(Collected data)
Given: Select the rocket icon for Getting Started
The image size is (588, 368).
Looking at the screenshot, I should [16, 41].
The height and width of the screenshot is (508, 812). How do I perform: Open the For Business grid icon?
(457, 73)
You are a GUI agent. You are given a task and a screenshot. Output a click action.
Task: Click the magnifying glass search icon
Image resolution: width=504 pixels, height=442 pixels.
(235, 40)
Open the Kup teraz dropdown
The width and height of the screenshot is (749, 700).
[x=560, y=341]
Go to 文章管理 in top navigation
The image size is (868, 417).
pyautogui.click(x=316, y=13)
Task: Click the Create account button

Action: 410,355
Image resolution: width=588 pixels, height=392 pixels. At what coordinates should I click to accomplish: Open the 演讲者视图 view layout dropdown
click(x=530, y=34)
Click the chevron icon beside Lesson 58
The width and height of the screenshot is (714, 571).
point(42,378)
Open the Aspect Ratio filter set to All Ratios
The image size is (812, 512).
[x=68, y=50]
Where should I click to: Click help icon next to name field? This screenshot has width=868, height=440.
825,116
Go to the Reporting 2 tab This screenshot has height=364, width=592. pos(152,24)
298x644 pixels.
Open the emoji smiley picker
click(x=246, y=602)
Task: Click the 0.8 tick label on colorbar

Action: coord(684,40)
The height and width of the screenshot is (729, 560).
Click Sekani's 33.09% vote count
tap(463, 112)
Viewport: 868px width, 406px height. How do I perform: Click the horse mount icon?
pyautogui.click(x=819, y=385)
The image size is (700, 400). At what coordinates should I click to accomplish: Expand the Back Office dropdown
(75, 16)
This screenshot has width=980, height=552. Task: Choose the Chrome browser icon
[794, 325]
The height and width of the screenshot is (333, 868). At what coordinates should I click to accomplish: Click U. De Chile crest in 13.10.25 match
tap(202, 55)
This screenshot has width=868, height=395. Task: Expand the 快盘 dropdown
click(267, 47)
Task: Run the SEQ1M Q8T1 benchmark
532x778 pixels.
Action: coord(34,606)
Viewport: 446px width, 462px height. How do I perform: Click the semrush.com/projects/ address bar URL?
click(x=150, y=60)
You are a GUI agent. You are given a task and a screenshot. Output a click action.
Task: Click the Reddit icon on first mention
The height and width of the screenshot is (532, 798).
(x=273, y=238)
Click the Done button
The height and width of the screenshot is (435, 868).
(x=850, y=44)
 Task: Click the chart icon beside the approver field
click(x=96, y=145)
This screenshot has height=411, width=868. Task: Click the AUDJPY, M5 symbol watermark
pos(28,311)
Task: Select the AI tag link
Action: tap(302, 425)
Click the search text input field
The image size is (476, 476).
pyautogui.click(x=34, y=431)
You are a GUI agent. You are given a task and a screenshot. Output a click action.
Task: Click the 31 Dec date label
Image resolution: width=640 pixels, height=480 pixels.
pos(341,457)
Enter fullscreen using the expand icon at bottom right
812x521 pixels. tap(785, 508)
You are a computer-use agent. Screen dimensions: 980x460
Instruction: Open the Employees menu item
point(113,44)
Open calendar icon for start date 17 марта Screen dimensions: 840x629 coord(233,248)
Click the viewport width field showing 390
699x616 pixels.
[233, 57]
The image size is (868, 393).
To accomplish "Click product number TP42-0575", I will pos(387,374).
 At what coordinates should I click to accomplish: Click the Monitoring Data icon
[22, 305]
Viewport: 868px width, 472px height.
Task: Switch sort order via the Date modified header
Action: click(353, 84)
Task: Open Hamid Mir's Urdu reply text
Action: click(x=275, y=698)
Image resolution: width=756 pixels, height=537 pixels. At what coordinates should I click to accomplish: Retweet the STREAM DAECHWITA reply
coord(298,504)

The problem: Print out every record again, exactly and in full.

Finished exercise:
Given: Select the rocket icon for Getting Started
The image size is (588, 368).
Looking at the screenshot, I should [16, 41].
The height and width of the screenshot is (508, 812). How do I perform: Open the For Business grid icon?
(457, 73)
You are a GUI agent. You are given a task and a screenshot. Output a click action.
Task: Click the magnifying glass search icon
Image resolution: width=504 pixels, height=442 pixels.
(235, 40)
Open the Kup teraz dropdown
The width and height of the screenshot is (749, 700).
[x=560, y=341]
Go to 文章管理 in top navigation
The image size is (868, 417).
pyautogui.click(x=316, y=13)
Task: Click the Create account button

Action: 410,355
Image resolution: width=588 pixels, height=392 pixels. At what coordinates should I click to accomplish: Open the 演讲者视图 view layout dropdown
click(x=530, y=34)
Click the chevron icon beside Lesson 58
The width and height of the screenshot is (714, 571).
point(42,378)
Open the Aspect Ratio filter set to All Ratios
The image size is (812, 512).
[x=68, y=50]
Where should I click to: Click help icon next to name field? This screenshot has width=868, height=440.
825,116
Go to the Reporting 2 tab This screenshot has height=364, width=592. pos(152,24)
298x644 pixels.
Open the emoji smiley picker
click(x=246, y=602)
Task: Click the 0.8 tick label on colorbar

Action: coord(684,40)
The height and width of the screenshot is (729, 560).
Click Sekani's 33.09% vote count
tap(463, 112)
Viewport: 868px width, 406px height. How do I perform: Click the horse mount icon?
pyautogui.click(x=819, y=385)
The image size is (700, 400). At what coordinates should I click to accomplish: Expand the Back Office dropdown
(75, 16)
This screenshot has width=980, height=552. Task: Choose the Chrome browser icon
[794, 325]
The height and width of the screenshot is (333, 868). At what coordinates should I click to accomplish: Click U. De Chile crest in 13.10.25 match
tap(202, 55)
This screenshot has width=868, height=395. Task: Expand the 快盘 dropdown
click(267, 47)
Task: Run the SEQ1M Q8T1 benchmark
532x778 pixels.
Action: coord(34,606)
Viewport: 446px width, 462px height. How do I perform: Click the semrush.com/projects/ address bar URL?
click(x=150, y=60)
You are a GUI agent. You are given a task and a screenshot. Output a click action.
Task: Click the Reddit icon on first mention
The height and width of the screenshot is (532, 798).
(x=273, y=238)
Click the Done button
The height and width of the screenshot is (435, 868).
(x=850, y=44)
 Task: Click the chart icon beside the approver field
click(x=96, y=145)
This screenshot has height=411, width=868. Task: Click the AUDJPY, M5 symbol watermark
pos(28,311)
Task: Select the AI tag link
Action: tap(302, 425)
Click the search text input field
The image size is (476, 476).
pyautogui.click(x=34, y=431)
You are a GUI agent. You are given a task and a screenshot. Output a click action.
Task: Click the 31 Dec date label
Image resolution: width=640 pixels, height=480 pixels.
pos(341,457)
Enter fullscreen using the expand icon at bottom right
812x521 pixels. tap(785, 508)
You are a computer-use agent. Screen dimensions: 980x460
Instruction: Open the Employees menu item
point(113,44)
Open calendar icon for start date 17 марта Screen dimensions: 840x629 coord(233,248)
Click the viewport width field showing 390
699x616 pixels.
[233, 57]
The image size is (868, 393).
To accomplish "Click product number TP42-0575", I will pos(387,374).
 At what coordinates should I click to accomplish: Click the Monitoring Data icon
[22, 305]
Viewport: 868px width, 472px height.
Task: Switch sort order via the Date modified header
Action: click(353, 84)
Task: Open Hamid Mir's Urdu reply text
Action: click(x=275, y=698)
Image resolution: width=756 pixels, height=537 pixels. At what coordinates should I click to accomplish: Retweet the STREAM DAECHWITA reply
coord(298,504)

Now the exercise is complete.